Le vicende narrate nel romanzo di Matteo Strukul accadono in un breve arco di tempo, cinque anni, centrale per la storia religiosa e non solo, europea e italiana in particolare.
A fare da cornice, ci sono due eventi capitali: la stesura e la pubblicazione delle famose 95 tesi sulle indulgenze, da parte di Martin Lutero, nel 1517; il Concilio ecumenico di Trento, aperto quasi forzatamente da papa Paolo III nel 1545 e poi riconvocato da Giulio III prima e da Paolo IV dopo, sotto il cui pontificato il concilio si chiuderà nel 1563.
Sono entrambi momenti di svolta. Il primo apre un profondo squarcio all’interno della chiesa cattolica aprendo la strada alla riforma che nel 1530 sarebbe stata sistemata teologicamente da Filippo Melantone, nel 1530. L’altro, mostra il tentativo da parte dei cattolici di reagire allo scossone intervenendo in maniera decisa per riaffermare la propria forza e la coerenza di una confessione e di un sistema di valori ma ancor più di autorità.
Nella Roma del 1542 raccontata da Strukul si muovono alcune grandi personalità del tempo e altri personaggi minori d’invenzione, attorno ai quali ruota gran parte dell’intreccio narrativo.
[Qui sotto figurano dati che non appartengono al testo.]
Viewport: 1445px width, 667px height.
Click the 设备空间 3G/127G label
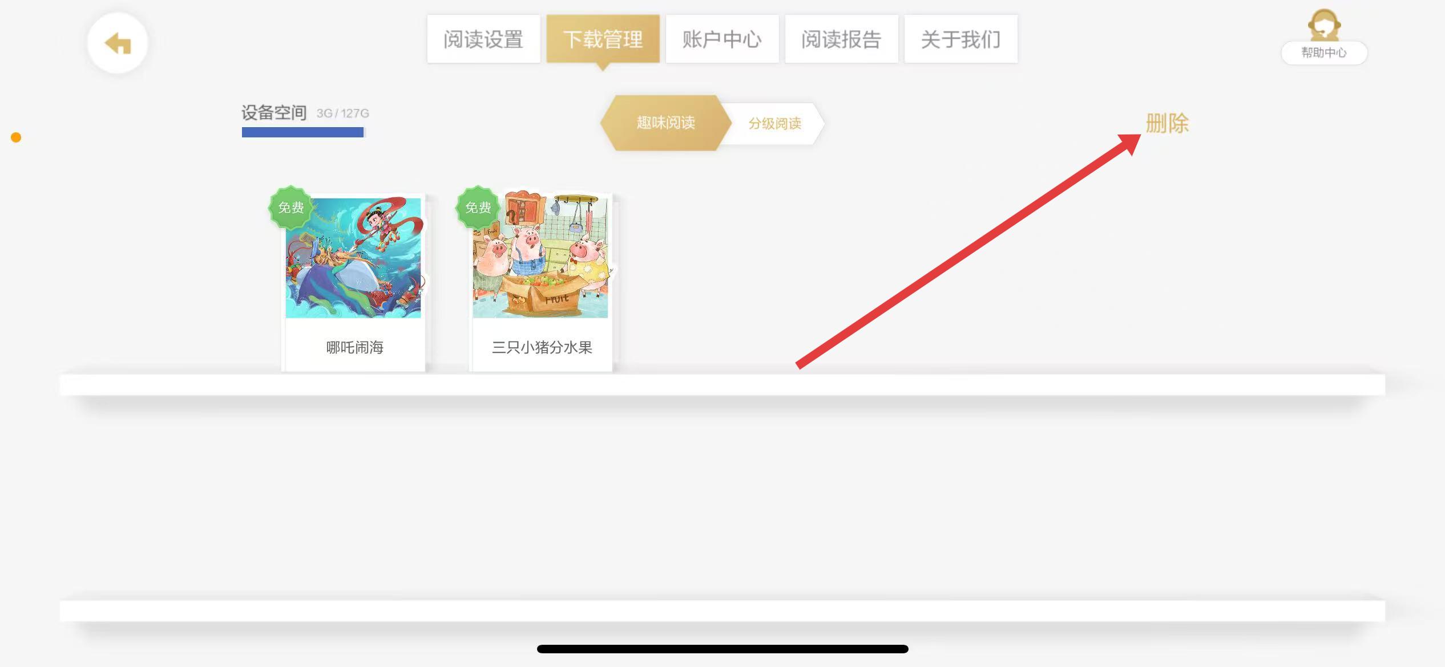point(305,113)
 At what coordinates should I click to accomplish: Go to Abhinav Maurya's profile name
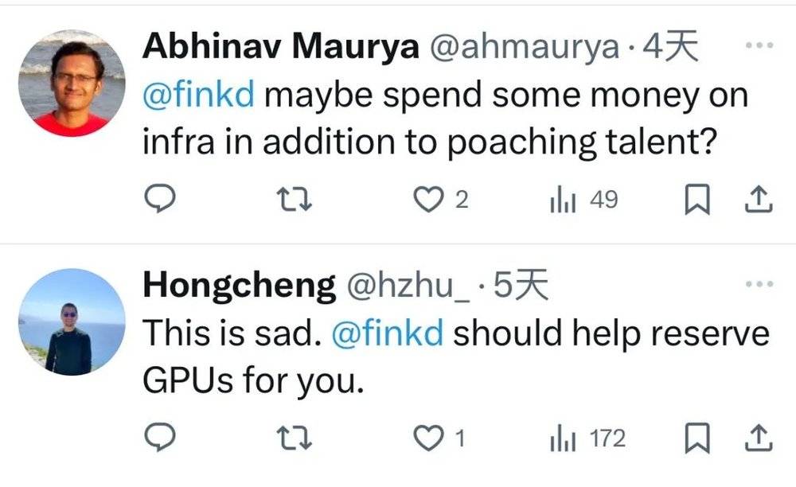pyautogui.click(x=280, y=48)
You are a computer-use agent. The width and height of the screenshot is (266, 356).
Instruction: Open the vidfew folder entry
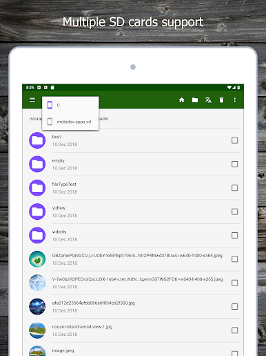(134, 212)
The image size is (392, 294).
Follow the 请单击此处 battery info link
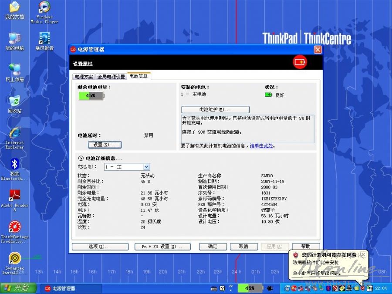click(262, 146)
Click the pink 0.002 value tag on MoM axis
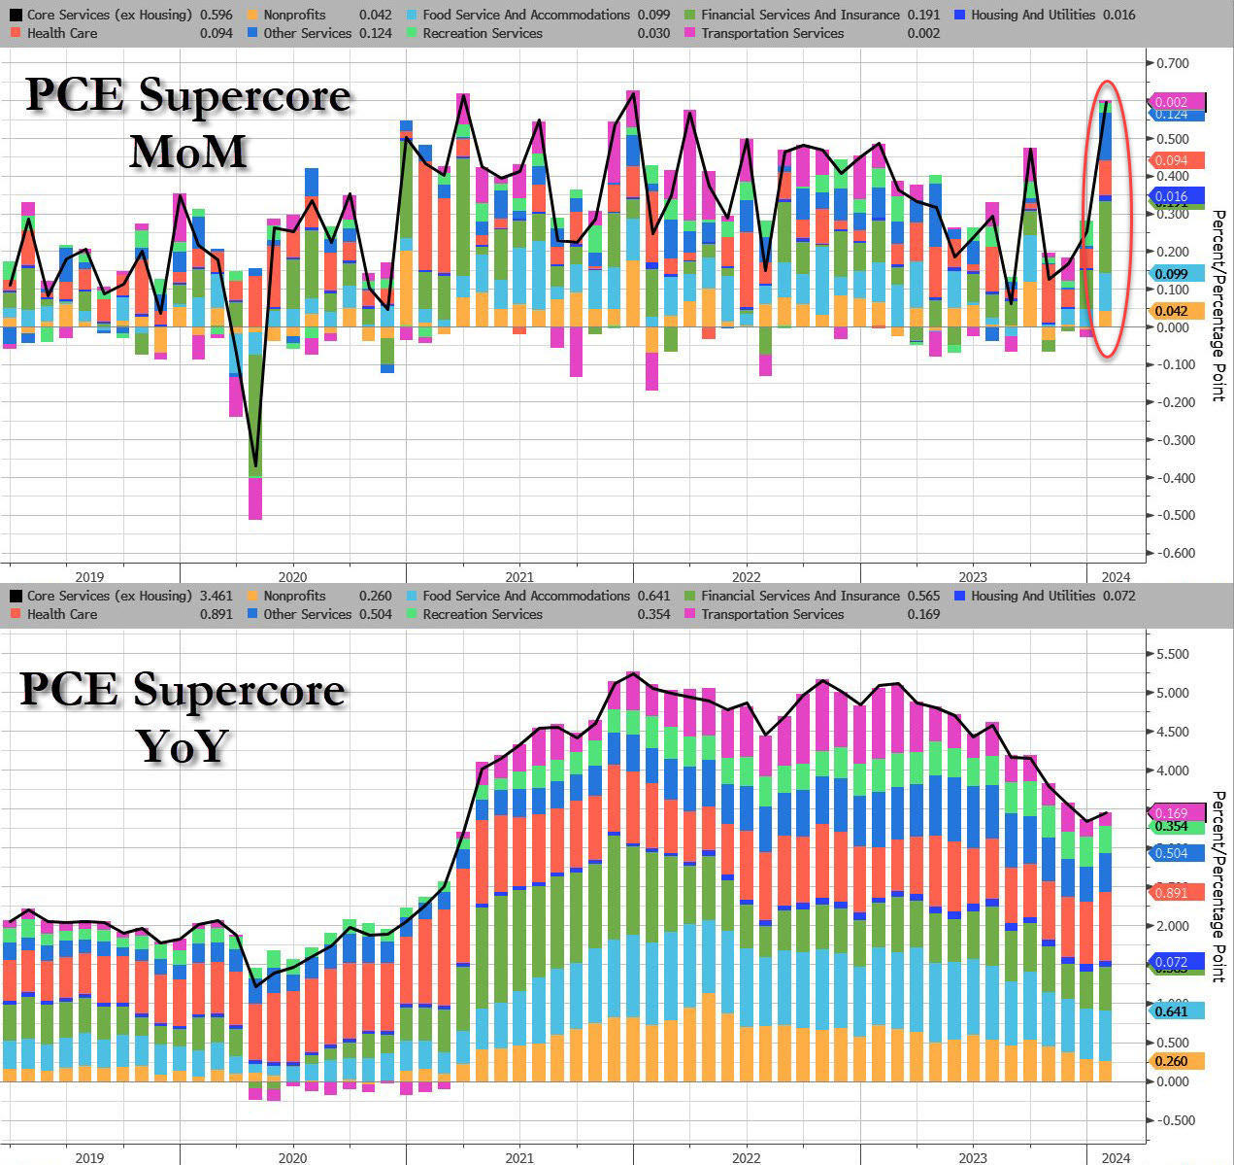 [x=1177, y=101]
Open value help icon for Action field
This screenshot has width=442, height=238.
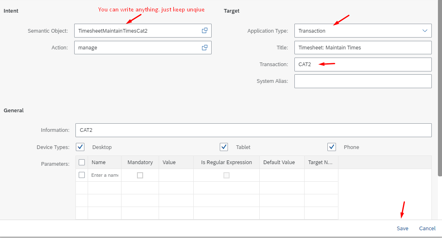coord(205,47)
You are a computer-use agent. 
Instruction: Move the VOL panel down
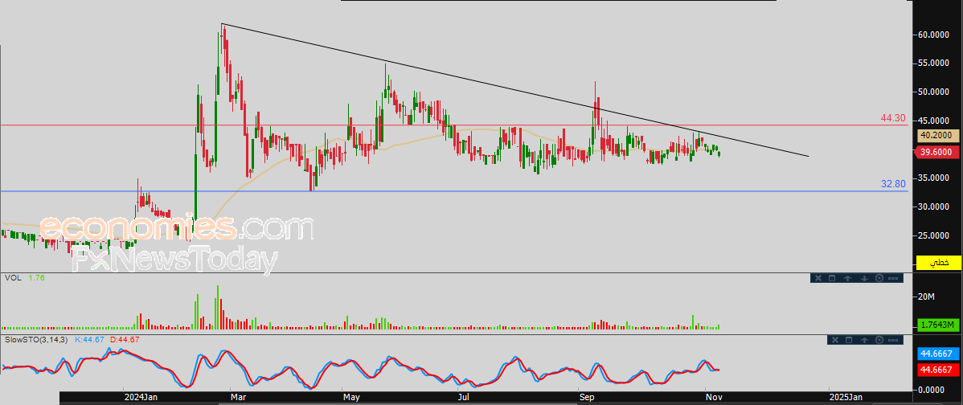[x=864, y=278]
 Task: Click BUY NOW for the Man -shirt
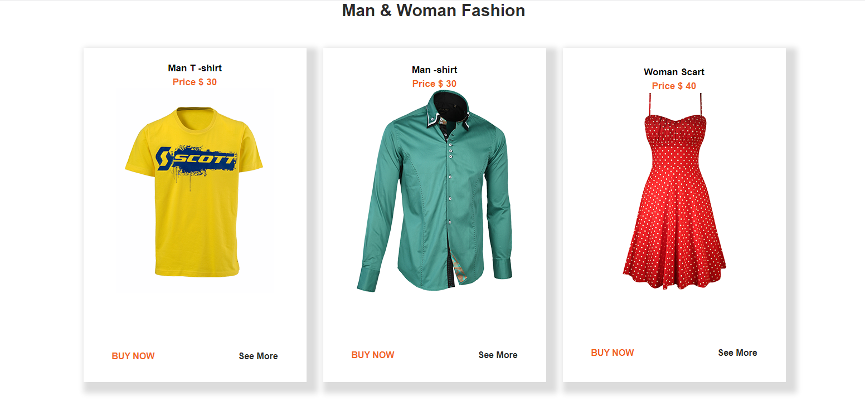coord(373,354)
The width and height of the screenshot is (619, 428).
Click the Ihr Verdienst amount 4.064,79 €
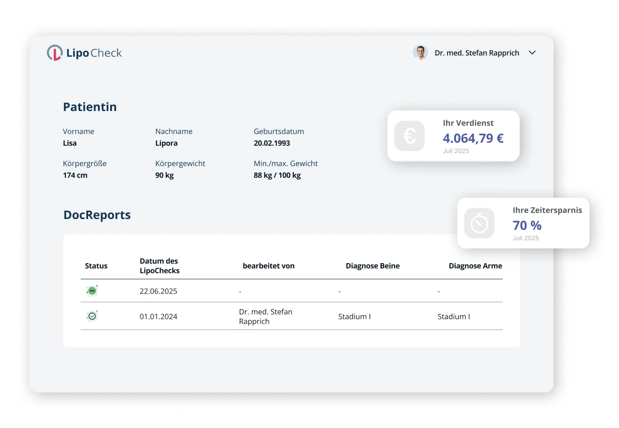[x=473, y=138]
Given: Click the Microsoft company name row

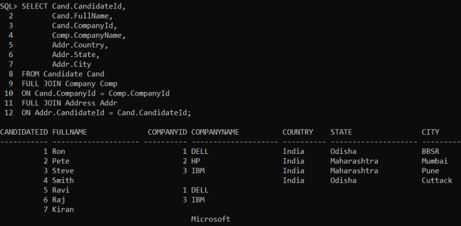Looking at the screenshot, I should 211,219.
I luminosi e riccamente decorati palazzi papali, la prodigiosa teologia visiva della Cappella Sistina non ancora oggetto dell’intervento di Braghettone, si alternano ai modesti ambienti domestici, alle vinose concertazioni delle locande e delle osterie, al clamore dei vari mercati, non ultimo quello in Campo de’ Fiori, luogo tristemente noto per le esecuzioni capitali degli eretici.
Ne escono ritratti interessanti. A partire proprio da Paolo III, di cui nel romanzo di Strukul viene messa bene in luce soprattutto la sua disponibilità a trovare una via conciliativa tra l’intransigenza del cardinale Carafa, che di lì a una decina d’anni assurgerà allo stesso soglio col nome di Paolo IV, proprio in esplicito omaggio al suo predecessore, e l’irenismo accondiscendente del cardinale e arcivescovo Reginald Pole e della frangia spirituale di cui si faceva portavoce. Tale immagine del pontefice acquista nella vicenda un peso pari a quello dell’ammirata protezione che il pontefice garantisce a Michelangelo, verso il quale egli nutre una stima incondizionata che lo porta a nominarlo sovrintendente ai lavori della Basilica di San Pietro e a commissionargli la realizzazione della Piazza del Campidoglio.
Precisa è la ricostruzione del cardinale Gian Piero Carafa, mente e anima del Santo Uffizio, futuro Paolo IV e ideatore tra l’altro dell’Indice dei libri proibiti. Di questo personaggio storico importantissimo, l’autore non manca di usare e mettere in scena la crudele astuzia, la dedizione alla missione evangelica, l’odio nei confronti dell’avversario Pole e la maligna sopportazione che è costretto a tributare a Michelangelo Buonarroti, del quale aveva aspramente criticato le nudità presenti nel Giudizio Universale.
Il romanzo si incentra, come prevedibile, sulla figura di questo grande artista, toscano di nascita e formazione, che si trasferì a Roma nel 1534 rimanendovi fino alla morte, avvenuta trent’anni dopo. Il nucleo forte è dato da quella che appare come una profonda crisi spirituale, che porta Michelangelo a interrogarsi spesso sulla funzione vera della sua arte e sul ruolo dell’artista in generale; in tempi di scontri religiosi, di eresie, di repressioni violente e soprattutto in un momento in cui la chiesa apostolica è tesa maggiormente a difendere il proprio peso politico che non a curare la sua missione evangelica, che cosa può fare l’artista per il bene e per l’esaltazione di Dio? Che spazio occupano, inoltre, in questo viaggio terreno dedicato all’arte nella sua più alta espressione, la vita privata, l’amore, le relazioni d’amicizia e quelle professionali? Cosa può fare, in ultima, il singolo uomo pur dotato del massimo ingegno, contro quelle che paiono essere subdole macchinazioni orchestrate da menti maligne in stanze sempre più nascoste e insieme sempre più autocelebrative? Non sfugge all’occhio vigile del Sant’Uffizio questo suo perpetuo dubitare, che lo mette in contatto, attraverso l’angelica figura di Vittoria Colonna, con gli ambienti degli Spirituali di Pole, senza tuttavia mai compromettersi definitivamente e pur vedendo attorno a sé assommarsi la violenza, il dolore, la morte, tutte figure di quella che assume le fattezze un’ineludibile sconfitta. Solo l’arte rimane, sembra dire Michelangelo e con lui l’autore. Un’arte magnifica e senza tempo che ha trovato il suo luogo d’elezione nella città eterna, che eternamente cade e si rialza.